Hamburg. Alper Dogan flüchtete mit 16 Jahren aus der Türkei und erlebte in Deutschland Ausgrenzung – bis er nach Lohbrügge kam.
Mit dem türkischen Machthaber Erdogan und seinen Wählern geht Alper Dogan hart ins Gericht – aber auch mit Bergedorfs SPD-Politikern und „dem merkwürdig leichtfertigen Umgang vieler Deutscher mit der Zukunft ihrer eigenen Demokratie“. Der 62-jährige Neuallermöher kennt als gebürtiger Türke mit deutschem Pass beide Welten, hat politische Verfolgung, Flucht aus seiner alten Heimat erlebt – aber auch Diskriminierung und Armut in Deutschland.

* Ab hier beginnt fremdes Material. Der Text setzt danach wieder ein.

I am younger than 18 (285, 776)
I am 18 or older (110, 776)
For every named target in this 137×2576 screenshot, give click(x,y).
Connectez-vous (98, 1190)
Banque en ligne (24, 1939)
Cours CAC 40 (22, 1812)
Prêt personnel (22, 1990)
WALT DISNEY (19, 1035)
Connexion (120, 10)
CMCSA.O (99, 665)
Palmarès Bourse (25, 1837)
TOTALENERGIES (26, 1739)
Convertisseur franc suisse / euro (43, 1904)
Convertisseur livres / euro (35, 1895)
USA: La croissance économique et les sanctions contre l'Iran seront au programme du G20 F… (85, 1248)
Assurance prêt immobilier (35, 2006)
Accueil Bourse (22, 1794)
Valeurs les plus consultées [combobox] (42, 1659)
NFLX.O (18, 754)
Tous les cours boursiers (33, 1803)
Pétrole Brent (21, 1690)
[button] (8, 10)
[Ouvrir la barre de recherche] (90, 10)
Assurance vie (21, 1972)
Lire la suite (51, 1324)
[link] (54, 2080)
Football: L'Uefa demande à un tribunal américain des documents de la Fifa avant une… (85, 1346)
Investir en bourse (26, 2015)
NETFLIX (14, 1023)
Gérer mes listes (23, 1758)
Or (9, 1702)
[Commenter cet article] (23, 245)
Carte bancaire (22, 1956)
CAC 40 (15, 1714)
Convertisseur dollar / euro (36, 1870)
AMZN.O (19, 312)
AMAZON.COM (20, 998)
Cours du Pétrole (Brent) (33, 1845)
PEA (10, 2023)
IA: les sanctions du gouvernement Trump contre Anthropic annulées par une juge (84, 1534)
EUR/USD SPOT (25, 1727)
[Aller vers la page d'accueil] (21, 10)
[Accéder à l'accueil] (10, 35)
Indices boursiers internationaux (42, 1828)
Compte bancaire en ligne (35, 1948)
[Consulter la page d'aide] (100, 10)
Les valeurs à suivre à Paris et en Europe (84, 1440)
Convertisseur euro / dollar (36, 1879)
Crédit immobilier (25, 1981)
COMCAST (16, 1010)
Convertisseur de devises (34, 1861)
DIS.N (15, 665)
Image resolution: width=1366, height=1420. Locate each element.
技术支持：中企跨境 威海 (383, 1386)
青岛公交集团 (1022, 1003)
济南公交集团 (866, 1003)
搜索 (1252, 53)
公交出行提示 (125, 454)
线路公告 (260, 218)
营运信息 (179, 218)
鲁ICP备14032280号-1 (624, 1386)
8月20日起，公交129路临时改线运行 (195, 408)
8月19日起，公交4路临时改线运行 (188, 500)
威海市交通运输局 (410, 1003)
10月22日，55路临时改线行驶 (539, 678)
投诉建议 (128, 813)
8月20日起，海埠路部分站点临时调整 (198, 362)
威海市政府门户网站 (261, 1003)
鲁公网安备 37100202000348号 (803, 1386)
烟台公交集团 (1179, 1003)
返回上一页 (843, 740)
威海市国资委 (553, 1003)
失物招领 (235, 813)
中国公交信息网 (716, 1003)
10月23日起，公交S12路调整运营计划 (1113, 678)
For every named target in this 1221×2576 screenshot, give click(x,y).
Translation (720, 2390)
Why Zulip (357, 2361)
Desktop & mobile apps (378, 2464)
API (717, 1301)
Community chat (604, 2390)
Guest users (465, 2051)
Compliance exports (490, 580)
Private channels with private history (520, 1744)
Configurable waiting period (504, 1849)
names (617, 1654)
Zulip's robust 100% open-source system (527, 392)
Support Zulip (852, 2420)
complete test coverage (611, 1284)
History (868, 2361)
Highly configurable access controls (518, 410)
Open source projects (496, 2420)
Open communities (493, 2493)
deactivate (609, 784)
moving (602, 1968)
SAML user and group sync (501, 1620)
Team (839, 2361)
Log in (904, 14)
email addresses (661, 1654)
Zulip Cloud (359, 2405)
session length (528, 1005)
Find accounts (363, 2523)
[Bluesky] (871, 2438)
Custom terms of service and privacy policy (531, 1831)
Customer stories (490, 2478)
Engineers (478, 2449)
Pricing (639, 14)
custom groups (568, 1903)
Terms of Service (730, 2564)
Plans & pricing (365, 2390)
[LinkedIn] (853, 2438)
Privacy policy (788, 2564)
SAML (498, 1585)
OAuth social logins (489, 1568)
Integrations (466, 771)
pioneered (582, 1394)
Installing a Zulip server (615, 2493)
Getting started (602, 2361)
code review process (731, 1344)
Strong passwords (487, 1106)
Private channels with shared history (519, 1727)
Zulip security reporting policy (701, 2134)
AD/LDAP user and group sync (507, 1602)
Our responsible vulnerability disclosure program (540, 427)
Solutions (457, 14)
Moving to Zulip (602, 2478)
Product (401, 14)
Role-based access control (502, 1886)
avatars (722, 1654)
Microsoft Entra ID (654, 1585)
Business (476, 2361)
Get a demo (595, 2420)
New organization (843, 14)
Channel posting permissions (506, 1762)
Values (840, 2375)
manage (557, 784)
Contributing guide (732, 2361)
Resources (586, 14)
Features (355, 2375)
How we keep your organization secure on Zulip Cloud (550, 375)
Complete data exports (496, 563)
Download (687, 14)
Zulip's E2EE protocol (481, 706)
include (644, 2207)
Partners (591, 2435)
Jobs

Genau deshalb ist er zum Motor der Integration in Bergedorf geworden: „Ich habe selbst erlebt, wie wichtig es für Geflüchtete ist, auch in der neuen Heimat die eigene Identität zu behalten. Reagieren Menschen wie Politiker hier aber mit Diskriminierung, Ausgrenzung und mit dem Ruf nach Grenzschließung, ist das auch für Deutschland gefährlich.“
Nominiert für Bürgerpreis: Alper Dogan, ein Bergedorfer Motor der Integration
Denn erst so werde Raum für Parallelgesellschaften geschaffen, im schlimmsten Fall sogar Sympathisanten des Islamischen Staats oder der rechtsradikalen Grauen Wölfe. Soll Integration gelingen, sind beide Seiten gefordert, ist Alper Dogan überzeugt: „Es geht um die Frage, wie die gemeinsame Zukunft aussehen kann. Und um ehrliche Antworten darauf von beiden Seiten, einschließlich der offenen Ansprache der Ängste auf beiden Seiten vor den jeweils Fremden.“
Dass sowas geht und wie es funktioniert, zeigt die alevitische Gemeinde Bergedorf und ihr 2008 von Alper Dogan und einem kleinen Kreis Gleichgesinnter gegründetes Kulturzentrum BAKM. Dogan war bis 2022 Vorsitzender und ist hier bis heute vielseitig aktiv. Ein Engagement, für das er jetzt als Kandidat für den Bergedorfer Bürgerpreis nominiert wurde.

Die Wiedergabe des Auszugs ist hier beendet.